It is not every day that Bucknell becomes a portal to the rainforest.
On the evening of September 30, the Weis Center for the Performing Arts transformed. What began as a crisp fall night soon unfolded into an immersive journey through one of the world’s most vital and endangered ecosystems. The performance, an extraordinary multimedia presentation by National Geographic explorer and ecologist Dr. Nalini Nadkarni, pulled back the canopy’s veil and invited us not just to see the rainforest but to feel it.
Even before the lights dimmed, the Atrium pulsed with life. The Environmental Expo turned the space into a microcosm of the world Dr. Nadkarni studies, alive, breathing, and interdependent. Tables filled with displays from DCNR, Linn Conservancy, Middle Susquehanna Riverkeeper, Seven Mountains Audubon, and the Susquehanna Greenway Partnership surrounded visitors with stories of care and conservation. These were not distant causes but human efforts, faces and hands dedicated to protecting the very earth we walk upon.
Inside the theater, the transformation deepened. As images of emerald treetops and shifting light filled the screen, Dr. Nadkarni guided us upward into the canopy, where life thrives between earth and sky. Her voice, calm yet urgent, carried us through decades of discovery. This was more than a lecture. It was a passage. Each photograph, each sound, each pause drew us closer to the truth that the rainforest is not separate from us, it is us.
Her reflections flowed seamlessly between the scientific and the spiritual. She spoke of nitrogen cycles in single leaves and of the human cycles of redemption and renewal she has witnessed while bringing the language of nature into prisons, churches, and classrooms. What she offered was not just research but reverence. Her work reminded us that science, at its heart, is an act of empathy.
The atmosphere within the auditorium mirrored the very forest she spoke of, alive, breathing, and deeply connected. There was a stillness that held both awe and understanding, a quiet recognition that the rainforest’s story was, in many ways, our own.
Dr. Nadkarni’s visit was more than a single evening. It was part of a larger residency that extended her reach beyond the stage, into classrooms, conversations, and hearts. Over a hundred students met her the day before during a Residential College Common Hour, where she spoke not only about her research but about curiosity as a form of care.
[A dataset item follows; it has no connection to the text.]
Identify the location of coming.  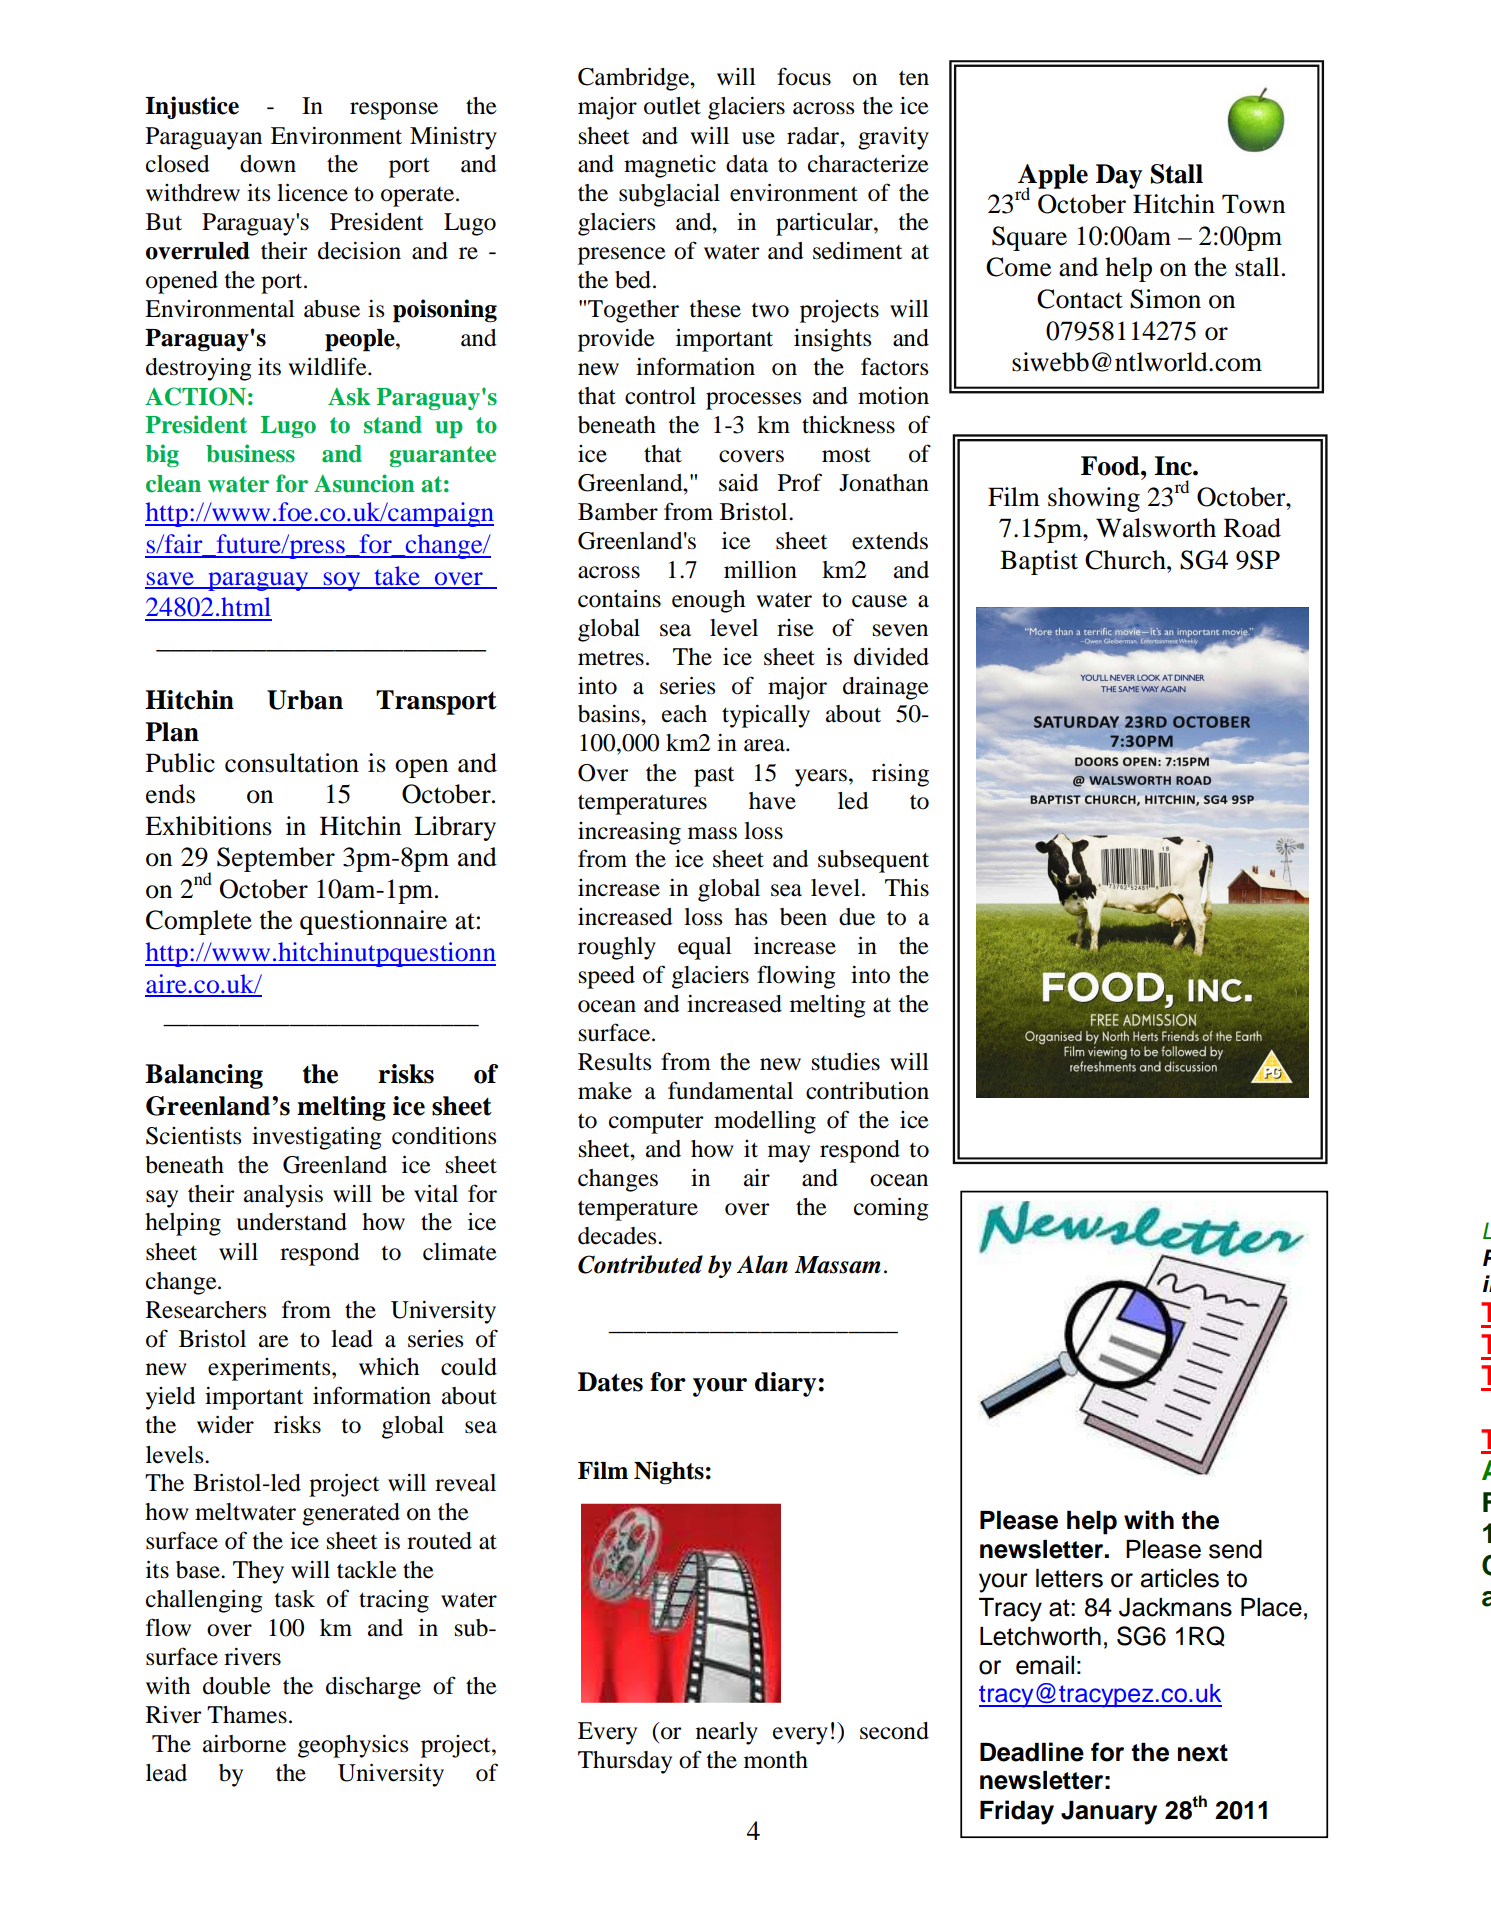
(891, 1209).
Many left with notebooks filled not with data but with questions that felt alive.
In her presence, the boundaries between science and soul, between learning and living, seemed to fade.
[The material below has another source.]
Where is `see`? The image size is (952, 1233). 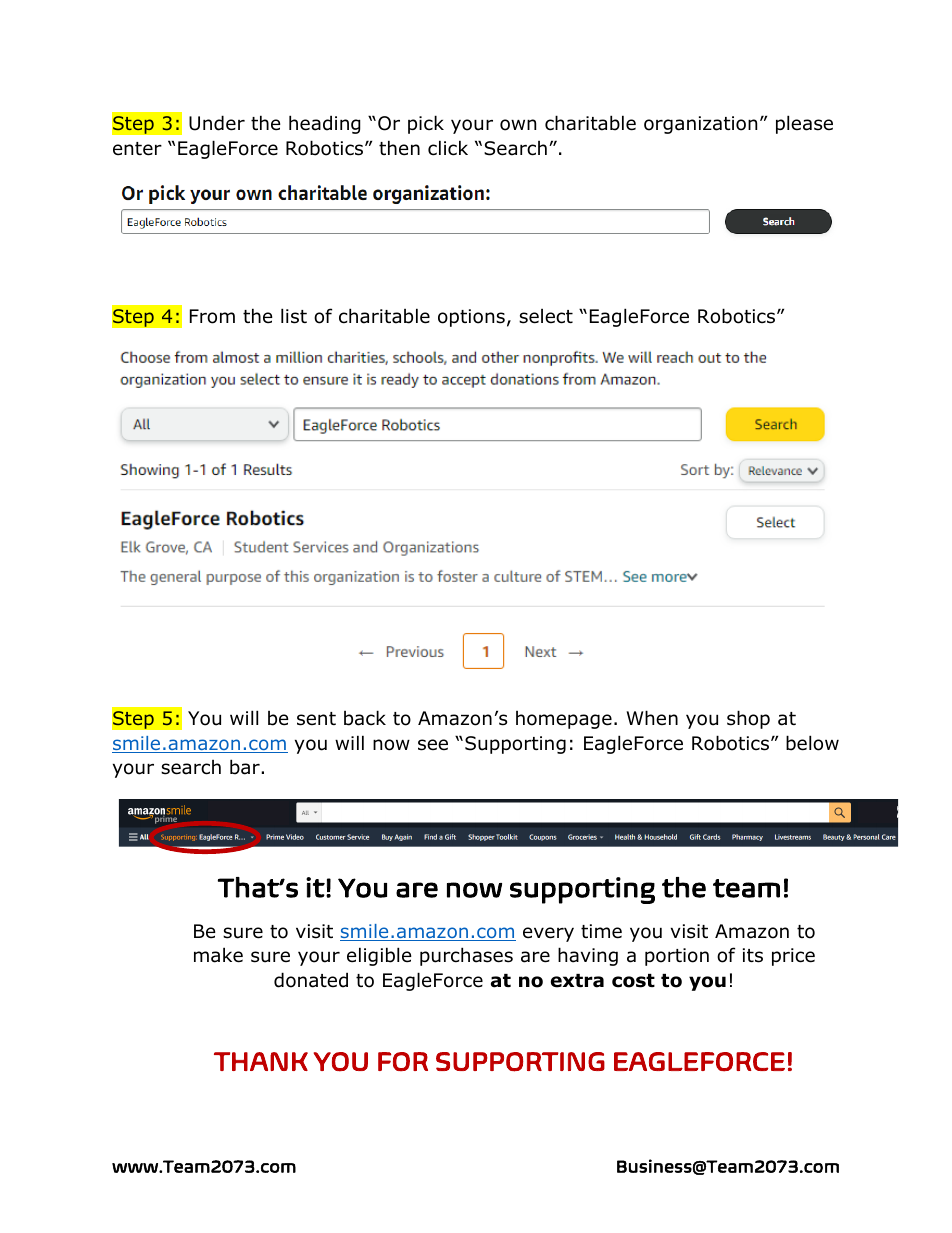
see is located at coordinates (433, 745).
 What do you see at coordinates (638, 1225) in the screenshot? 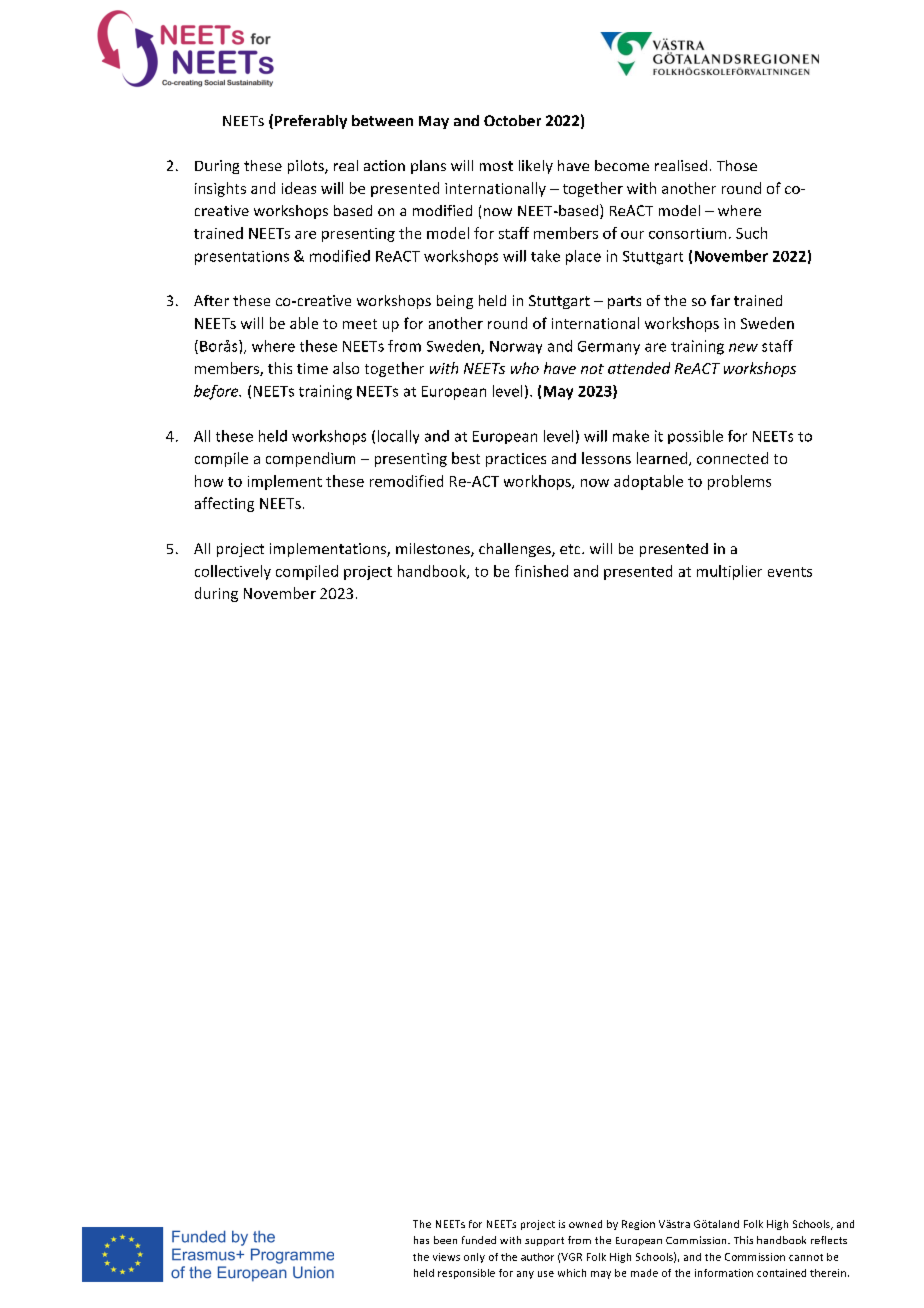
I see `Region` at bounding box center [638, 1225].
Events like these remind us that education can be both rigorous and tender, that knowledge can take root not only in the mind but in the heart.
When the final images faded and applause rose, it felt less like the end of a talk and more like the beginning of a relationship with the rainforest, with one another, and with the shared world we inhabit.
Something had taken root that night, something gentle, growing, and profoundly alive.